By Robert Paul –
The short answers is, you can (and should) decant wine more often than you think.
Over years my wife and I have amassed a nice collection of wine decanters. They sit on the sideboard and sometimes in the china cabinet and a few I haven’t seen in years, which means they probably ended up in a neighborhood tag sale. Sometimes our decanters emerge without their crystal stoppers to be flower vases. But a few years ago, as our appreciation of wine grew and our collection of bottles expanded, it occurred to me to actually use those handsome decanters to decant wine and put the decanters on the table when we have dinner parties or when we want to have a special dinner just for the two of us. Since then our table decor has improved and so has the taste of some of our wines.

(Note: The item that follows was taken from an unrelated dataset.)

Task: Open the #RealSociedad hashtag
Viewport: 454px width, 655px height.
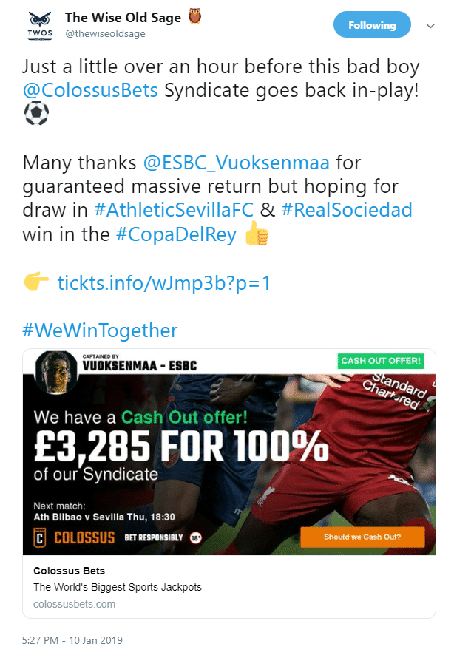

Here’s why: You decant wine – mostly reds – to let the wine breathe and many wines benefit greatly from the process of slowly pouring wine from its home bottle into another vessel with more volume. Do this about 30 minutes before you intend to serve the wine. Wine manufacturers make a handy little funnels to facilitate the process. Some of the funnels are glass and sculptural and quite classy. My sister-in-law gave me one as a gift and I like it quite a bit. Red tannic wines (especially young or old Bordeaux, cabs, Rhones, Barolos and Ports) like to be decanted. Decanting releases the bouquet and renders the flavors in the wine more robust and rounded. Also, an older red has sediment and when you decant, you strain the sediment out of the wine.
If you intend to decant a wine, leave the bottle upright for a day or two. That way, with a light behind you, you can see the sediment in the wine. Then you can pour the wine into the decanter down to the bottom inch or two, i.e. until the sediment reaches the neck of the bottle.
In general, neither white wines nor delicate reds, e.g. pinot noirs, need to breath and, generally, don’t benefit from decanting, but hey, if you want to use a pretty decanter, go ahead and pour that white or red wine into the decanter. You should, however, serve them within the hour.
Obviously, wines that never benefits from decanting are sparkling wines. Why? Decanting dissipates the tiny bubbles and the fizz is what you want to hold onto in any sparkling wine. Keep those glamorous sparkling whites in their home bottles and drink them at one sitting. That usually doesn’t present a problem.
Decanting is a simple wine ritual and an easy skill to master. If you enjoy wine, you should definitely decant. Then you can learn an accompanying skill – haunting tag sales and flea markets for beautiful decanters at a bargain.